Итак, чтобы понять, что произошло в прошедшие выходные на южной окраине Москвы, стоит пристальнее присмотреться к событиям, произошедшим чуть больше двадцати лет на северо-востоке только что объединенной Германии. Город Росток – достаточно крупный, по немецким меркам, населенный пункт. На момент событий, летом 1992 года, в Ростоке проживало около 240 тысяч человек. Этот старый ганзейский город на побережье Балтики превратился при ГДР в крупный порт (население выросло в два раза с 1935 года, и в четыре – с 1945 года). Тысячи его жителей, испытавшие после объединения Германии эйфорию, почувствовали себя через какое-то время проигравшими – их предприятия стали закрываться, а западные братья-немцы не спешили встречать с раскрытыми объятьями своих вновь обретенных восточных соотечественников с их смешным выговором.

Неудивительно, что самым простым раздражителем для жителей Ростока стали проживающие в городе мигранты. Количество мигрантов – прежде всего, беженцев – стремительно росло начиная с 1970-х годов по всей Западной Германии. Если в 1972 году в ФРГ было подано 5,2 тысячи заявок на получение статуса беженца, то в 1986-м их было 99,6 тысячи, а в 1992-м – уже 438 тысяч. Начиная с 1990 года, когда бывшая территория ГДР была присоединена к ФРГ, беженцев стали активно размещать в бедных регионах Восточной Германии.

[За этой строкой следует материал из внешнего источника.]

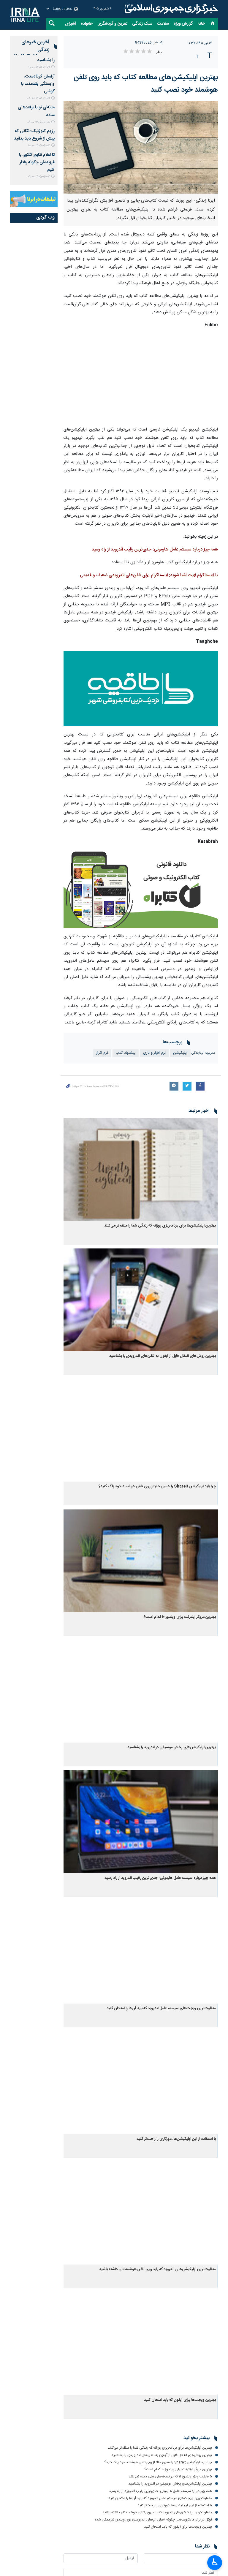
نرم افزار (102, 1053)
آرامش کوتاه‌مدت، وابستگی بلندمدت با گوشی (38, 84)
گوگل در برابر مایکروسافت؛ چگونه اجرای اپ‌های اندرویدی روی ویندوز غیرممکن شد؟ (153, 2520)
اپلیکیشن (180, 1053)
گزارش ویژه (183, 23)
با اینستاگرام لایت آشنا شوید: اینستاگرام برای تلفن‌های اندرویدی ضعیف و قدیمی (149, 575)
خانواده (87, 23)
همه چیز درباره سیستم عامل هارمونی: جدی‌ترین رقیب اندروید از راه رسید (155, 549)
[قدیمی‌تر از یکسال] (141, 1169)
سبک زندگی (142, 23)
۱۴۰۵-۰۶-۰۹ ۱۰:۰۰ (39, 67)
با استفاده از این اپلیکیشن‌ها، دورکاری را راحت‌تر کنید (176, 2139)
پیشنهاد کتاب (125, 1053)
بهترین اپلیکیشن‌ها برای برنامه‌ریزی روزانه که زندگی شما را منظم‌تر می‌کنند (160, 1226)
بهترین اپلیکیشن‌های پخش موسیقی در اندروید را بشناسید (171, 1747)
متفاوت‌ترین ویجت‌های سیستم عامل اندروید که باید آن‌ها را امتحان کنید (161, 2008)
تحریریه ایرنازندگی (203, 1053)
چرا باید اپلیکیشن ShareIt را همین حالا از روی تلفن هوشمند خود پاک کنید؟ (157, 1486)
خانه (201, 23)
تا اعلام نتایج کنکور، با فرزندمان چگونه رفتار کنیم (37, 162)
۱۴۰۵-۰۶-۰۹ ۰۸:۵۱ (38, 98)
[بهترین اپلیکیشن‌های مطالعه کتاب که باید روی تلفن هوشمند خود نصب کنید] (141, 147)
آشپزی (70, 23)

Одним из центров приема беженцев стал восточногерманский Росток. Хотя в городе жило всего около 1700 иностранцев, значительная их часть проживала в небольшом районе Лихтенхаген, в многоэтажках спальных кварталов города. Около половины мигрантов в Ростоке составляли восточноевропейцы, остальные иностранцы были кубинцами и вьетнамцами (швейная промышленность ГДР активно завозила граждан этих стран, и многие из них остались в стране после объединения Германии), а также беженцами из Африки. В Лихтенхагене собрались преимущественно беженцы и вьетнамцы.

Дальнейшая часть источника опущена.